Task to carry out » Render every line of the rows below as a Markdown table with two columns, No. and Line, numbering the lines in order and skipping blank ones.

=== Data supplied ===

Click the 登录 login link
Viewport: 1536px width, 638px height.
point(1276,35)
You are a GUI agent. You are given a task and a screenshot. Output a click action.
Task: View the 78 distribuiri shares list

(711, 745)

===

Correct response »
| No. | Line |
|---|---|
| 1 | Click the 登录 login link |
| 2 | Viewport: 1536px width, 638px height. |
| 3 | point(1276,35) |
| 4 | You are a GUI agent. You are given a task and a screenshot. Output a click action. |
| 5 | Task: View the 78 distribuiri shares list |
| 6 | (711, 745) |